Assignment:
Exactness is required. Restate every entry as written.

_ _ _ _ _ _ _

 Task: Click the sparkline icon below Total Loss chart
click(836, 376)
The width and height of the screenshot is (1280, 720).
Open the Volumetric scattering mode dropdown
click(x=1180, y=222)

_ _ _ _ _ _ _

Written solution:
 Task: Click the sparkline icon below Total Loss chart
click(836, 376)
The width and height of the screenshot is (1280, 720).
Open the Volumetric scattering mode dropdown
click(x=1180, y=222)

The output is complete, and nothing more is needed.